The brand faces luxury crisis with sustainable results

The Giorgio Armani house is not doing so bad The brand faces luxury crisis with sustainable results
The financial results for the year 2024 of Giorgio Armani's revenue have been released, and despite a 24% drop in profits, the group keeps its head high thanks to investments and projects that, according to the company's top management, should turn things around in the long term. While European luxury groups and conglomerates are facing major losses, with Kering now forced to sell some of its properties after heavy real estate expenses around the world, the Milanese fashion house remains confident in its business initiatives. Giorgio Armani’s Chief Commercial Officer, Giuseppe Marsocci, explained that the group chose not to raise prices excessively to offset losses and in response to inflation — something that has happened elsewhere. In 2024, the company’s revenue was €398 million, with net income down 5% to €2.3 billion.
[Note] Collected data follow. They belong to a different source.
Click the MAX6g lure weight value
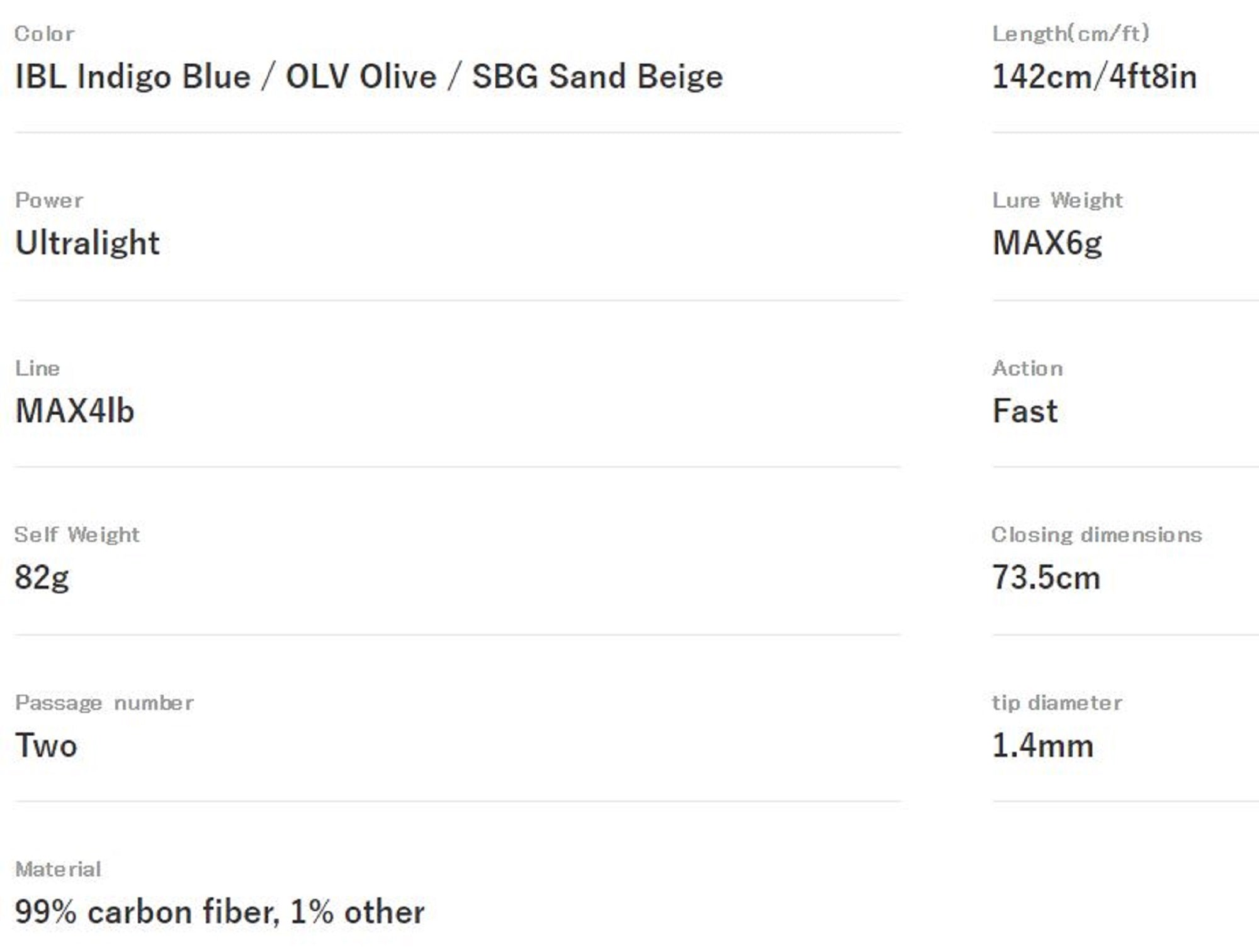1259x952 pixels. [1047, 243]
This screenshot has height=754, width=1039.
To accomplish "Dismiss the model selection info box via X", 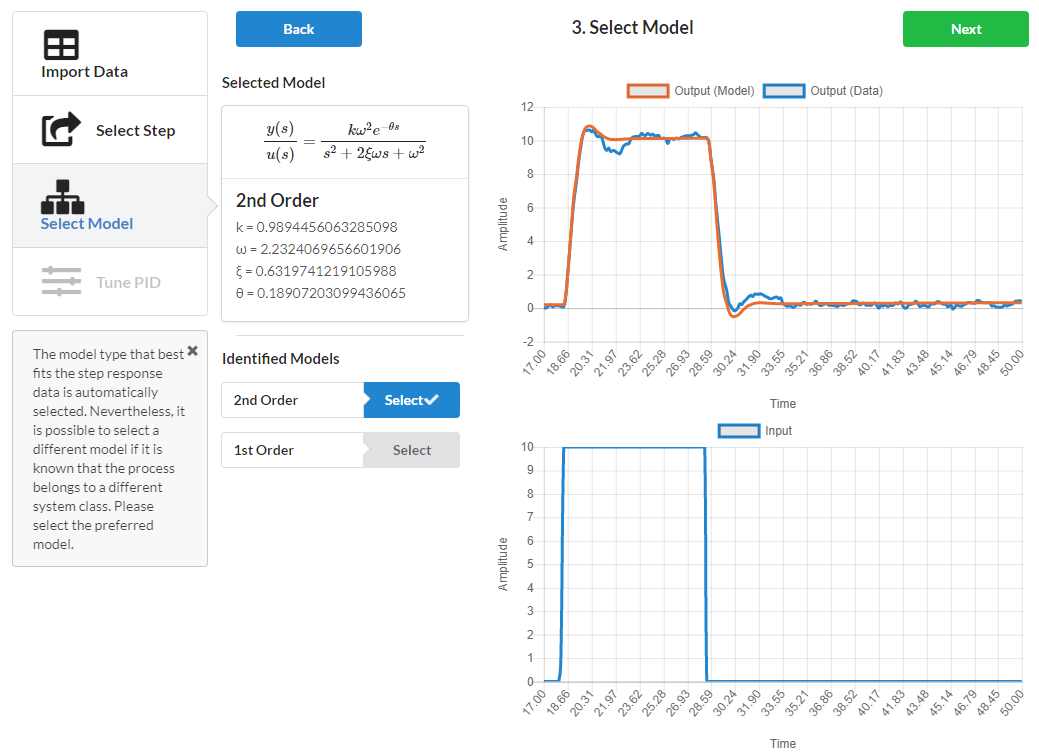I will (192, 351).
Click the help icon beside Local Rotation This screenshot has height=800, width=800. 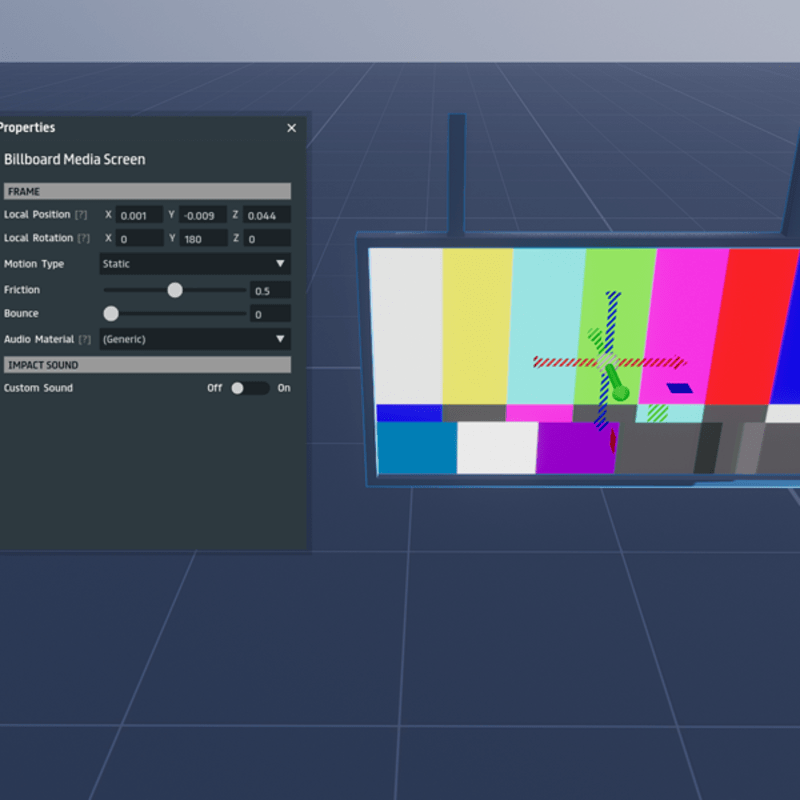point(83,238)
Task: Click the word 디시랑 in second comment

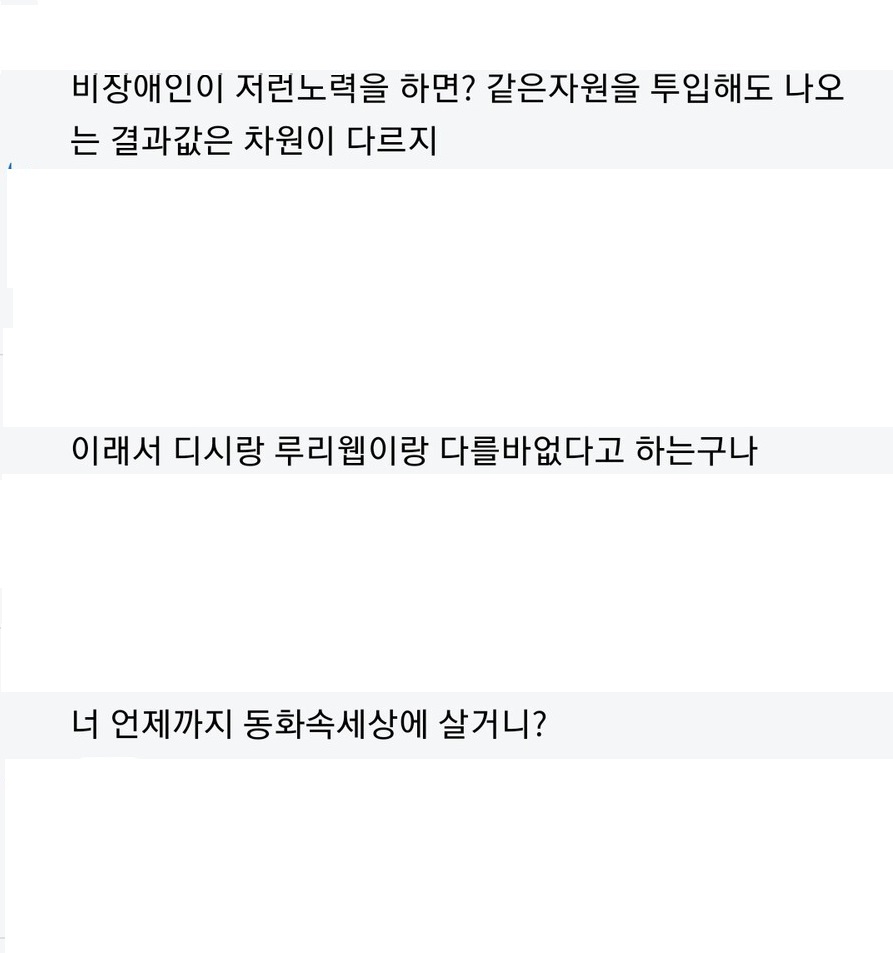Action: point(219,451)
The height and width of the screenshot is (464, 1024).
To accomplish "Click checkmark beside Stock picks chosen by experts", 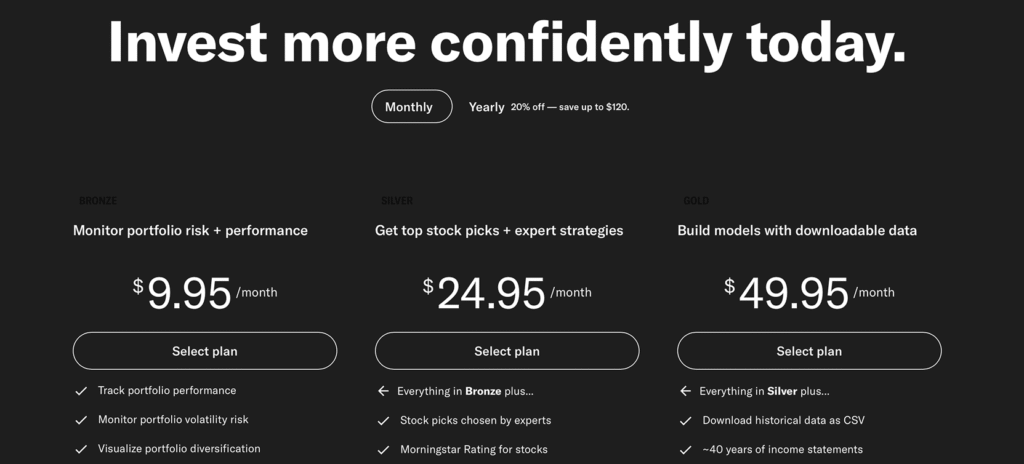I will tap(383, 421).
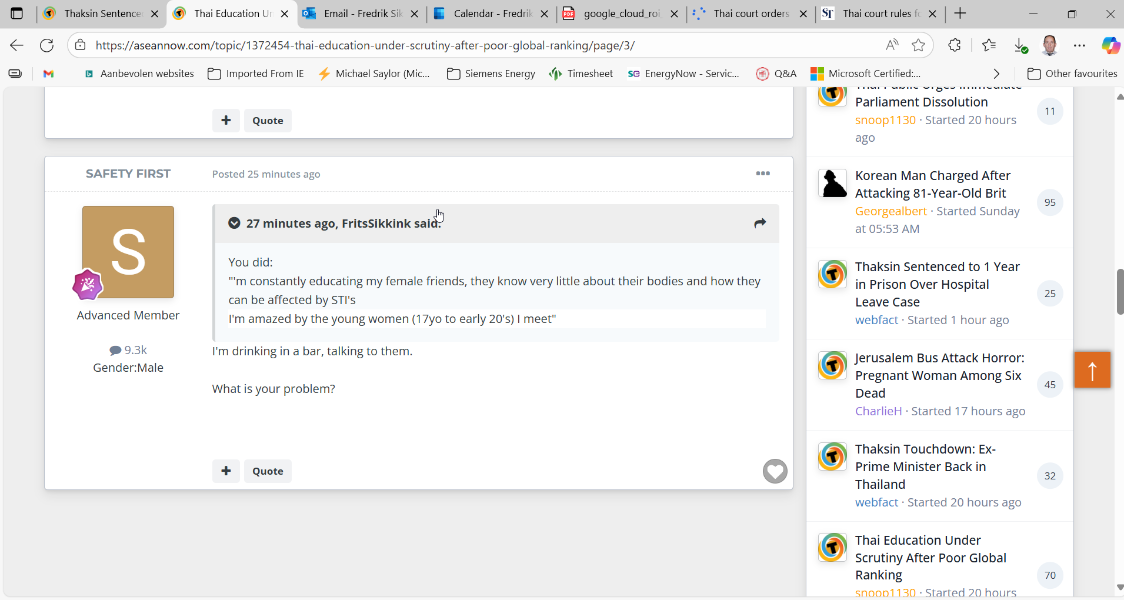Collapse the FritsSikkink quote with the chevron
This screenshot has height=600, width=1124.
coord(234,223)
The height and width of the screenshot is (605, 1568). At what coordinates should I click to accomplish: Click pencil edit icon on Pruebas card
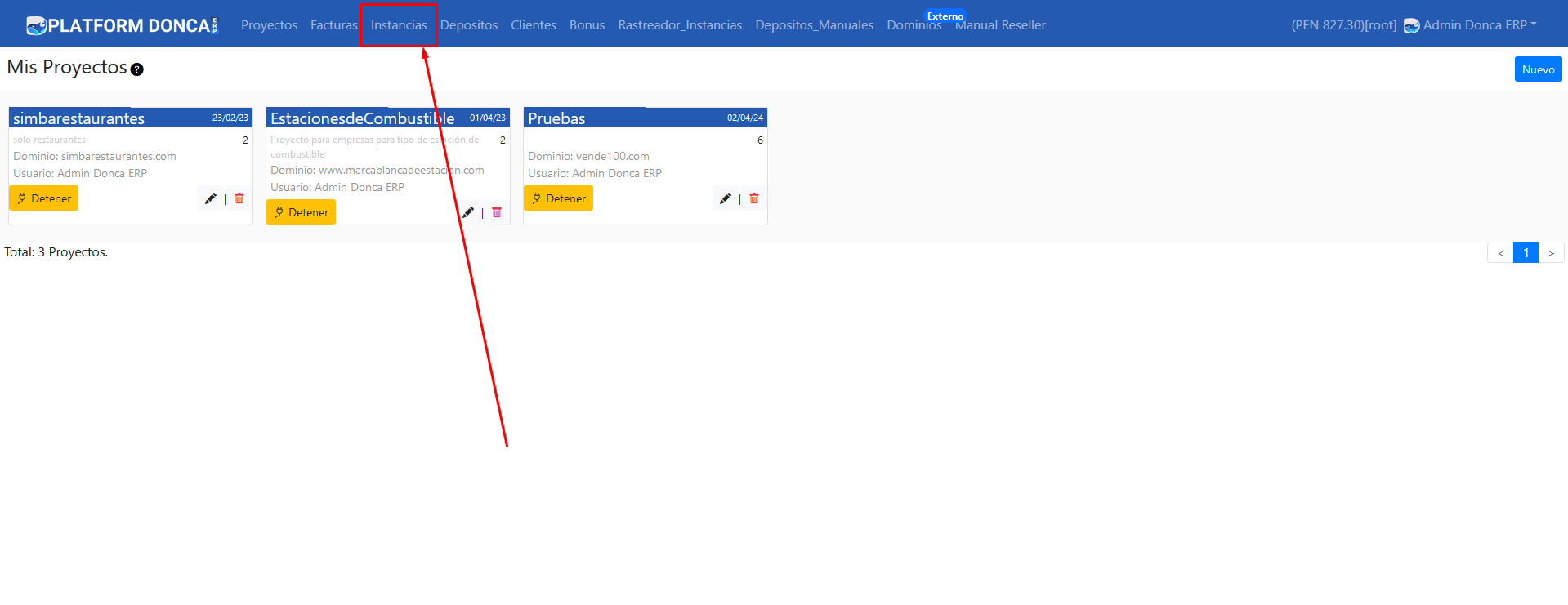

Europe continues to be Armani's main market, responsible for 49% of sales, which could explain the group’s commercial resilience during a time when the luxury sector is struggling under pressure from the U.S., due to tariffs imposed by Trump on imports, and from China, due to the country's drop in spending.
 
 
With €570 million in liquidity at the end of 2024, the brand expanded its investment plan, committing €332 million (double compared to the previous year) for a major project to renovate its stores and to privatize the management of e-commerce operations. Giorgio Armani, who turned 90 last year and is preparing to celebrate the fiftieth anniversary of his brand this July, did not attend the brand’s last show during Milan Fashion Week Men's SS26 due to health reasons. The final bow was taken by Leo Dell’Orco, head of menswear design for the house. Armani nonetheless co-signed the group’s financial results statement with Commercial Director Marsocci, who stated: «I am convinced that pursuing consistency and continuity and avoiding the pursuit of immediate gains is the best strategy to ensure long-term success. Thanks to this approach, in an increasingly complex and competitive global environment, I am proud to say that we have maintained the group’s independence and stability».